A Coreia do Norte voltou a provocar preocupação internacional após surgirem informações de que o regime de Kim Jong-un teria incluído em sua Constituição uma cláusula que prevê uma resposta nuclear automática caso o líder norte-coreano seja assassinado ou fique incapacitado.
Segundo relatos divulgados por veículos internacionais e repercutidos por autoridades ligadas ao governo da Coreia do Sul, o novo texto estabelece que, se o sistema de comando nuclear do país sofrer ameaça direta de “forças hostis”, um ataque atômico poderá ser iniciado de forma “automática e imediata”.
A medida chamou atenção por lembrar o chamado sistema “mão morta”, criado pela antiga União Soviética durante a Guerra Fria. Esse mecanismo tinha como objetivo garantir uma retaliação nuclear mesmo que toda a liderança do país fosse eliminada em um ataque inimigo.
De acordo com reportagens internacionais, a alteração constitucional teria sido aprovada em março pela Assembleia Popular Suprema da Coreia do Norte, mas só ganhou repercussão global agora, em meio ao aumento das tensões militares no cenário internacional.
Especialistas apontam que a decisão pode representar uma tentativa do regime norte-coreano de reforçar sua política de dissuasão nuclear e demonstrar que qualquer tentativa de eliminar Kim Jong-un poderia desencadear consequências catastróficas.
Apesar da repercussão mundial, diversos pontos ainda permanecem cercados de dúvidas. A Coreia do Norte é considerada um dos países mais fechados do planeta, o que dificulta a verificação independente de informações relacionadas ao governo e às forças armadas.
Além disso, até o momento, Pyongyang não divulgou oficialmente o texto completo da suposta alteração constitucional. Grande parte das informações disponíveis vem de serviços de inteligência estrangeiros, especialmente da Coreia do Sul, além de análises de especialistas em segurança internacional.

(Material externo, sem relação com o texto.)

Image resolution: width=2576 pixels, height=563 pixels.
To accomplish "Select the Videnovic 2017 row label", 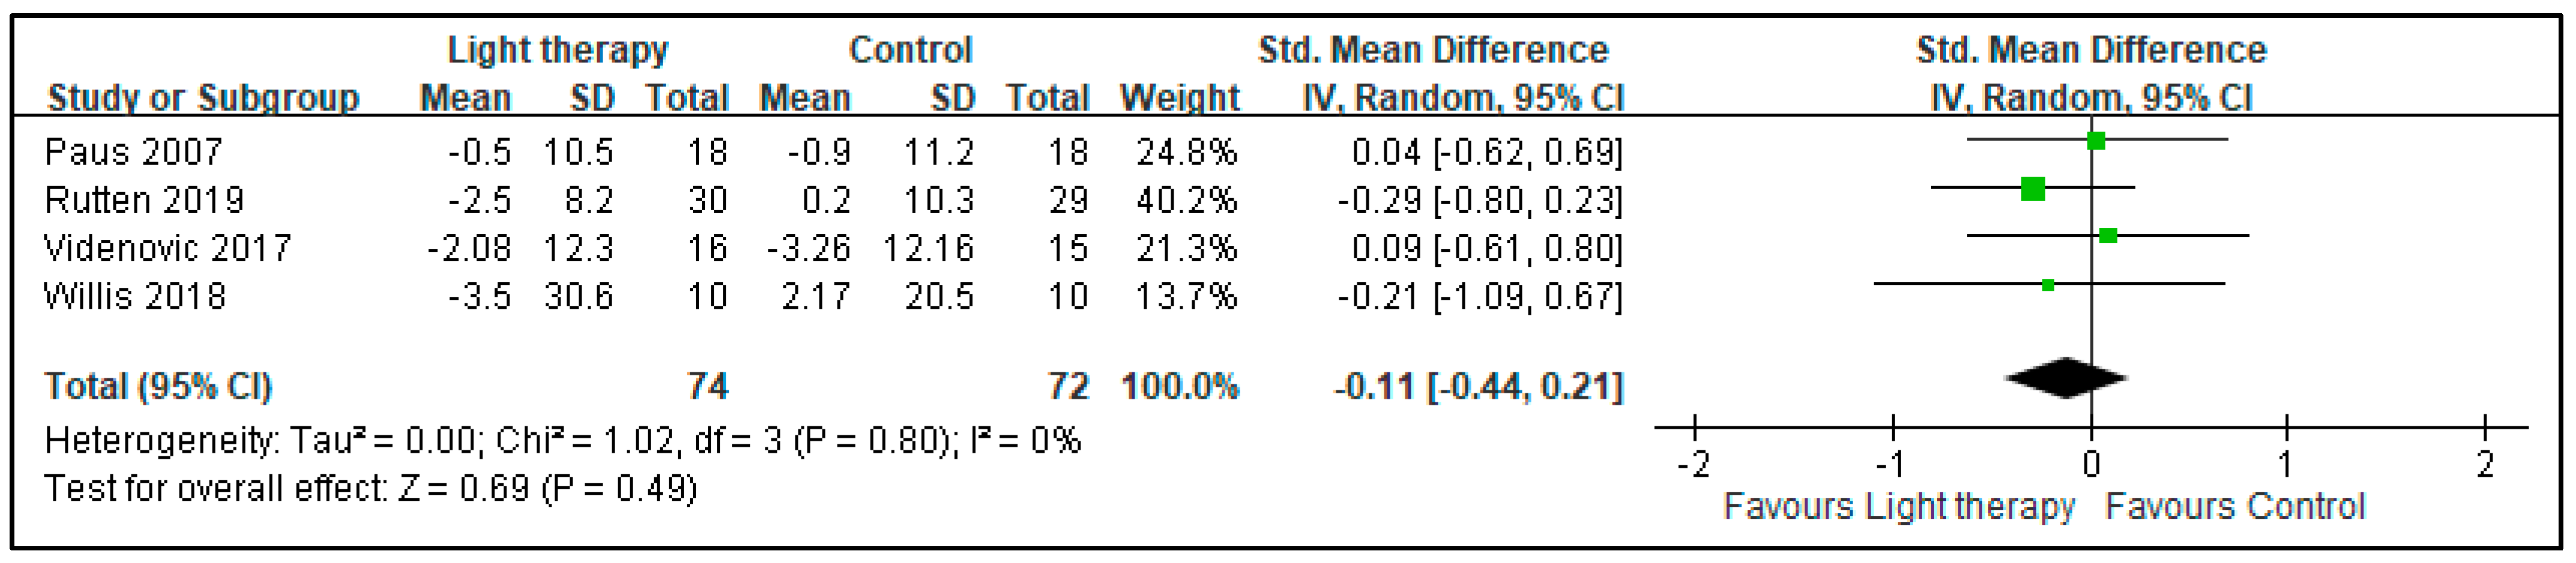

Outro detalhe que gera cautela é que parte da repercussão veio de tabloides e veículos conhecidos pelo tom sensacionalista, embora a notícia também tenha sido publicada por meios de comunicação mais tradicionais.
Mesmo assim, analistas avaliam que o simples surgimento desse tipo de informação já aumenta a tensão global e reforça o temor sobre o avanço do programa nuclear norte-coreano, considerado uma das maiores ameaças geopolíticas da atualidade.